→ Passage given

# Natural language analysis

* Analysis of short texts and their classification to language families

## Data exploration

Dataset – Pater Noster prayers in various languages.

***

#### ❓ Task 1

  * read dataset from file *paternoster.csv* into pandas data frame
  * show dataset sample
  * print number of columns and rows

***

In [1]:
import pandas as pd
d=pd.read_csv('paternoster.csv', sep=';')
d

Unnamed: 0,lang,class,text
0,Czech,S,"Otče náš, jenž jsi na nebesích, Posvěť se jmén..."
1,Polish,S,"Ojcze nasz, któryś jest w niebie, święć się im..."
2,Deutsch,G,"Vater unser im Himmel, geheiligt werde dein Na..."
3,English,G,"Our Father in heaven, hallowed be your name, y..."
4,French,R,"Notre Père, toi qui es dans les cieux, que tu ..."
5,Dutch,G,"Onze Vader in de hemel, uw naam worde geheilig..."
6,Latin,R,"Pater noster, qui es in caelis, sanctificetur ..."
7,Italian,R,"Padre nostro che sei nei cieli, sia santificat..."
8,Spanish,R,"Padre nuestro que estás en el Cielo, santifica..."
9,Slovak,S,"Otče náš, ktorý si na nebesách, posväť sa meno..."


In [2]:
print(f' cols: {d.shape[1]}, rows: {d.shape[0]}');

 cols: 3, rows: 13


#### Language classes


* **S** – slavic languages
* **R** – roman languages
* **G** – german languages
* **F** – finnish

***

#### ❓ Task 2

  * calculate the number of languages in every class (hint: groupby or value_counts)

***

In [3]:
d.groupby('class')['lang'].count()
d['class'].value_counts()

→ Provided information

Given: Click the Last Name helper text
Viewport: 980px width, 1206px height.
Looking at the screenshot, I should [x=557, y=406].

---

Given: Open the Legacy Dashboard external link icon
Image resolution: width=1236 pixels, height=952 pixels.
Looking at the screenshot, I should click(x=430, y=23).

--

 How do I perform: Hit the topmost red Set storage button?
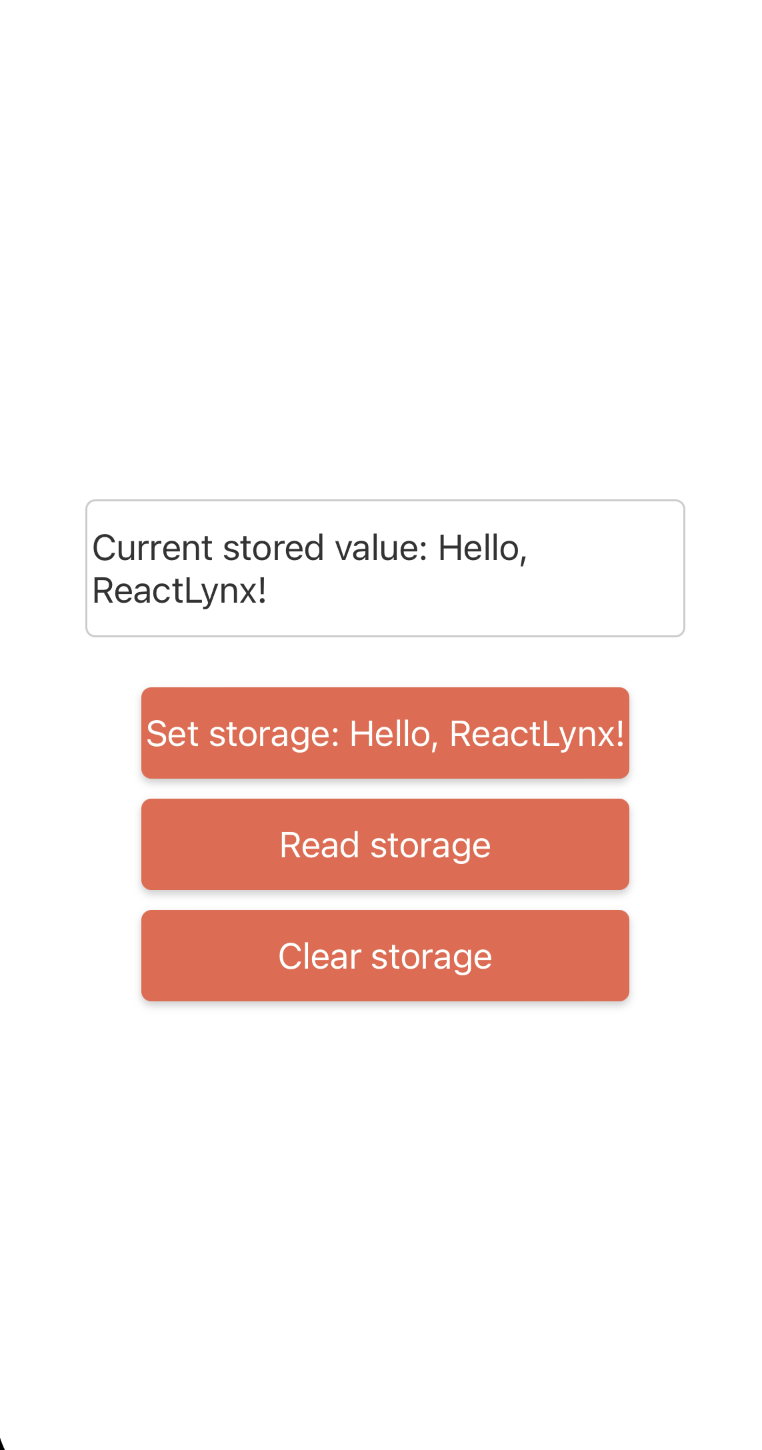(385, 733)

→ Exercise
List every language in the data sample of the language analysis page that has class R.

→ Final result
French, Latin, Italian, Spanish